= REQUIRED WORK =
Keep every word the same. Repeat the records without their images.

• • • • •

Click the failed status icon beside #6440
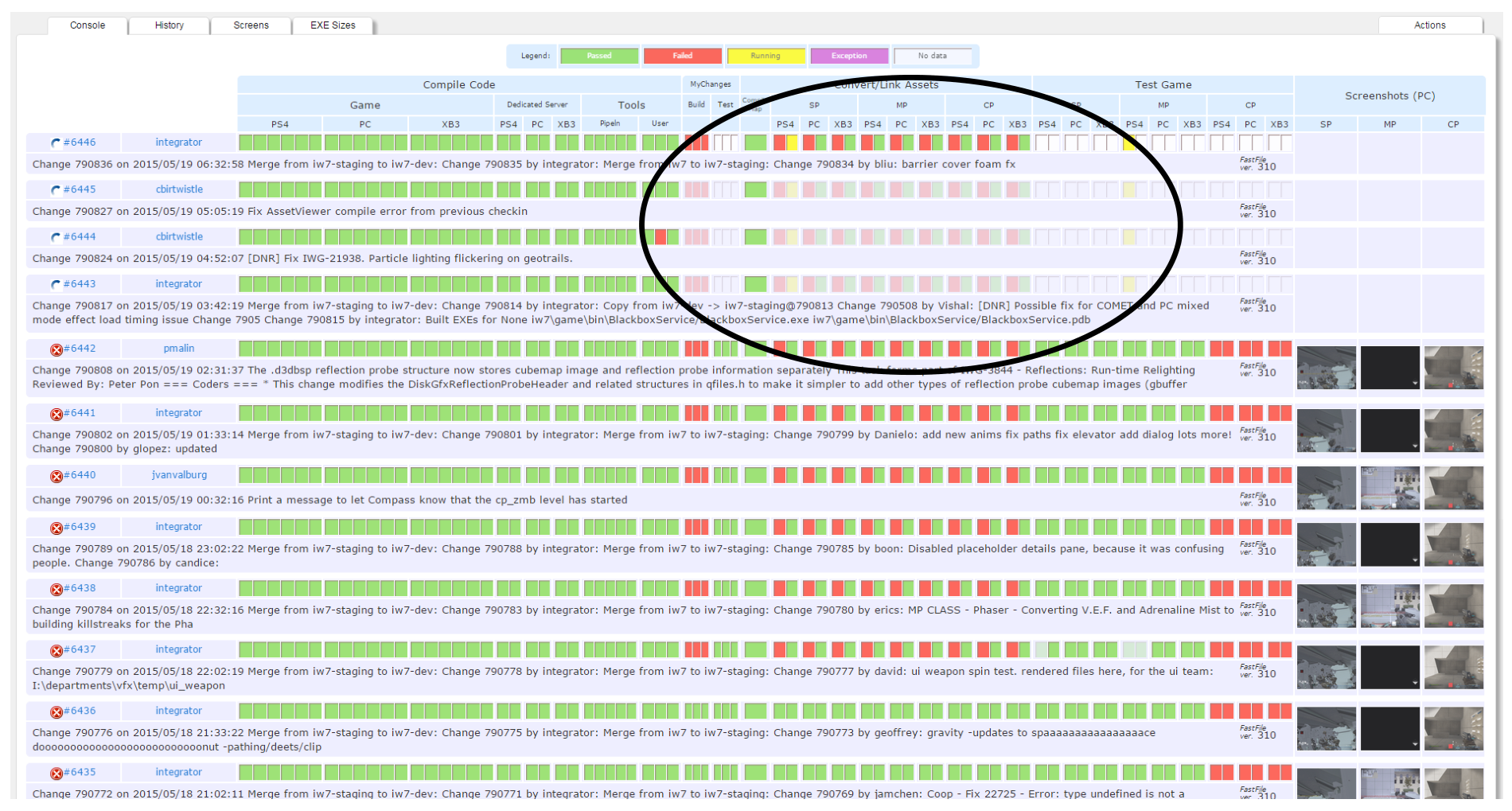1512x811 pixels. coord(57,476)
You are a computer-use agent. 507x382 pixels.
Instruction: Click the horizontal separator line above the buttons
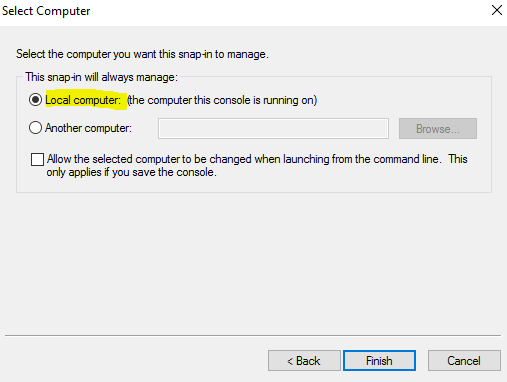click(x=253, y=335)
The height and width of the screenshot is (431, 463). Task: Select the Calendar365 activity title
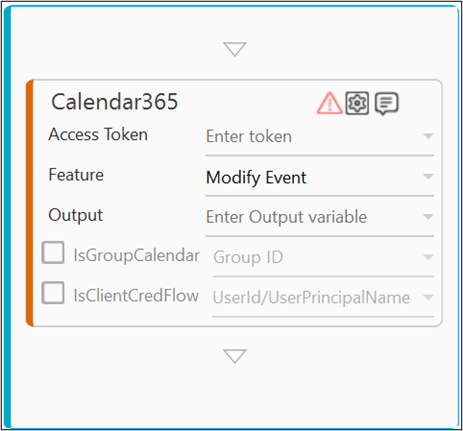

• • • • •

= WRITTEN RESPONSE =
Click the failed status icon beside #6440
1512x811 pixels. coord(57,476)
You are a computer-use agent. 507x382 pixels.
Instruction: Click the horizontal separator line above the buttons
click(x=253, y=335)
The height and width of the screenshot is (431, 463). Task: Select the Calendar365 activity title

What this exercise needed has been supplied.